Dataset excerpts ::
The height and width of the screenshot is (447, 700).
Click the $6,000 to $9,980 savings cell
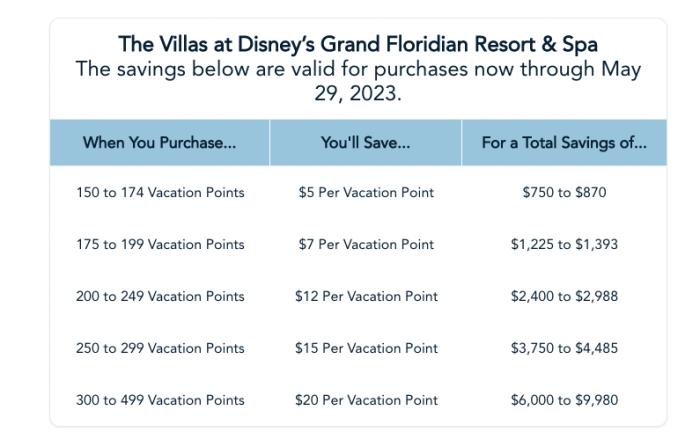(x=564, y=401)
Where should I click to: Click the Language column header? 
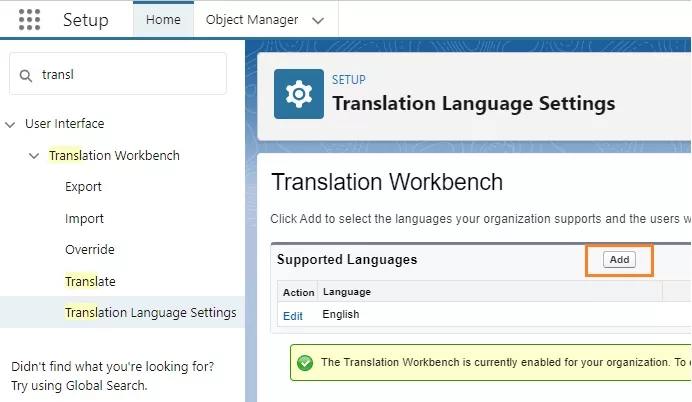pyautogui.click(x=346, y=292)
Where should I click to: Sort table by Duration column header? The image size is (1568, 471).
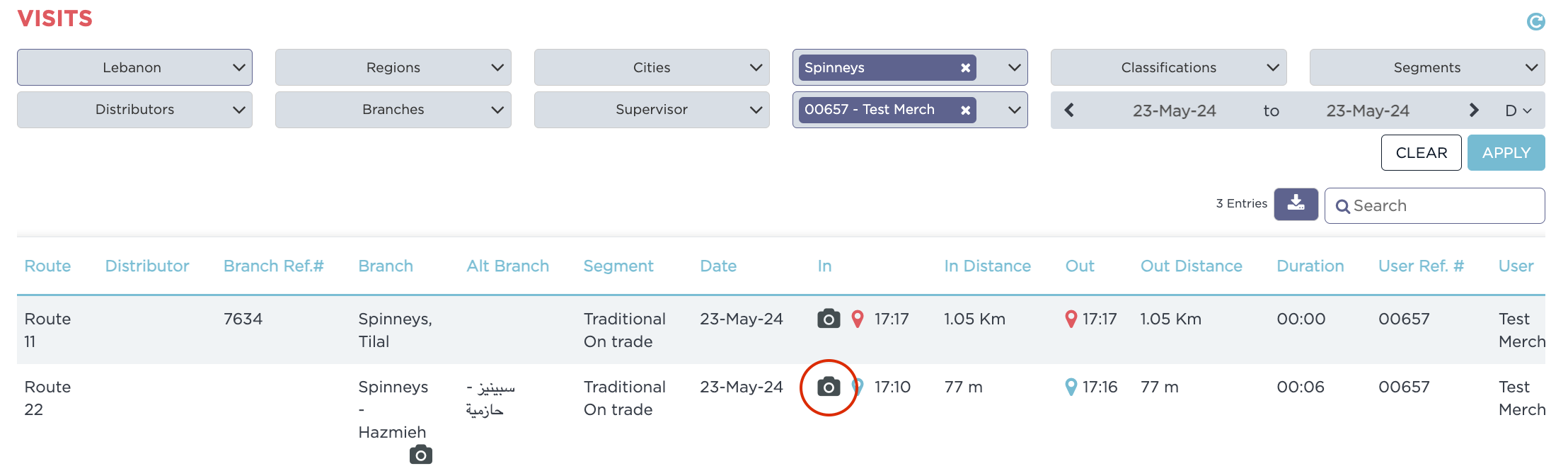tap(1310, 266)
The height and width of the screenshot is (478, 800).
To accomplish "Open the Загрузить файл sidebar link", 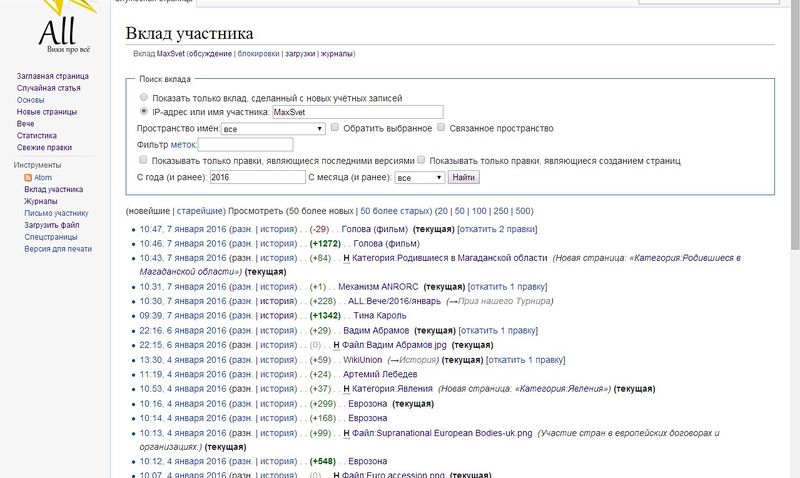I will point(52,225).
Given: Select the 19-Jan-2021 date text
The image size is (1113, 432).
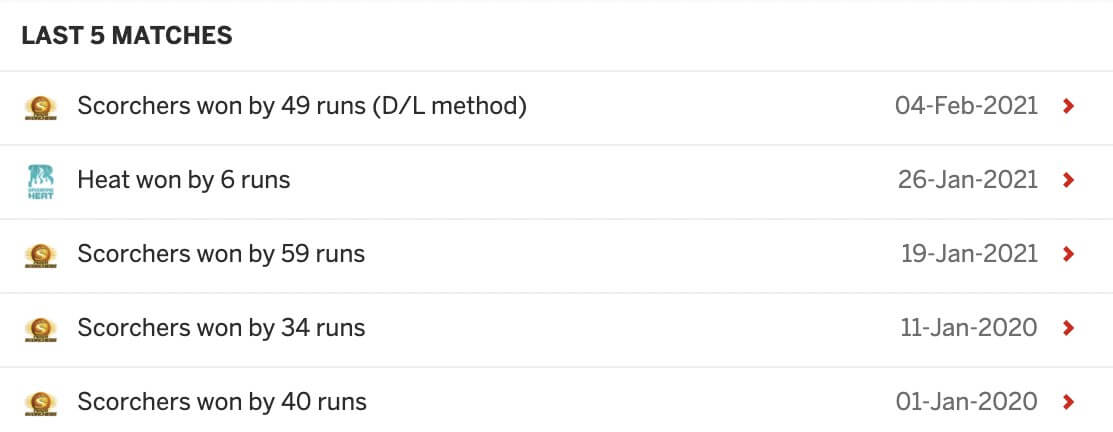Looking at the screenshot, I should tap(969, 254).
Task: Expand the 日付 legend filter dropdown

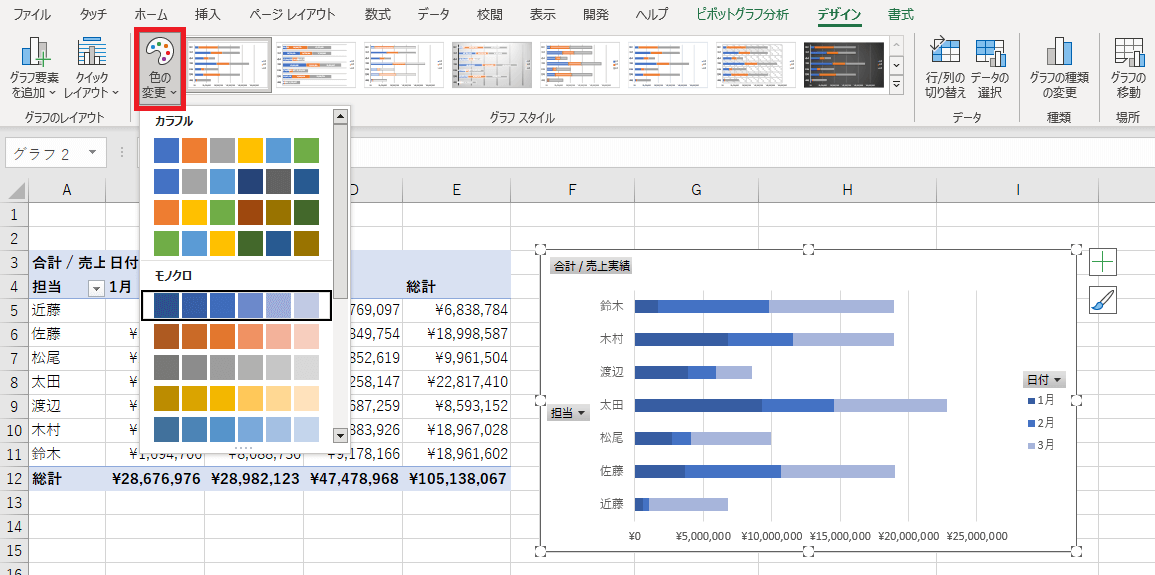Action: [1043, 380]
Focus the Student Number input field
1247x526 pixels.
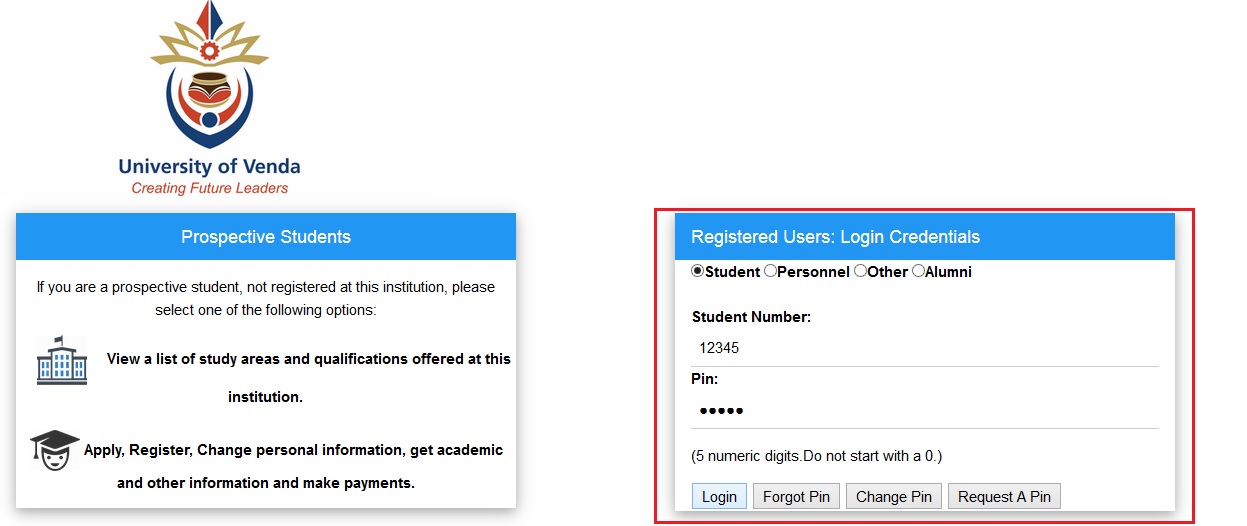click(924, 348)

Try it :: Restate word for word the lines running from the one with "Task: Expand the 日付 legend filter dropdown" to the end of the entries; pictures are to be left out.

Solution for this problem ::
Task: Expand the 日付 legend filter dropdown

Action: [1043, 380]
Focus the Student Number input field
1247x526 pixels.
click(924, 348)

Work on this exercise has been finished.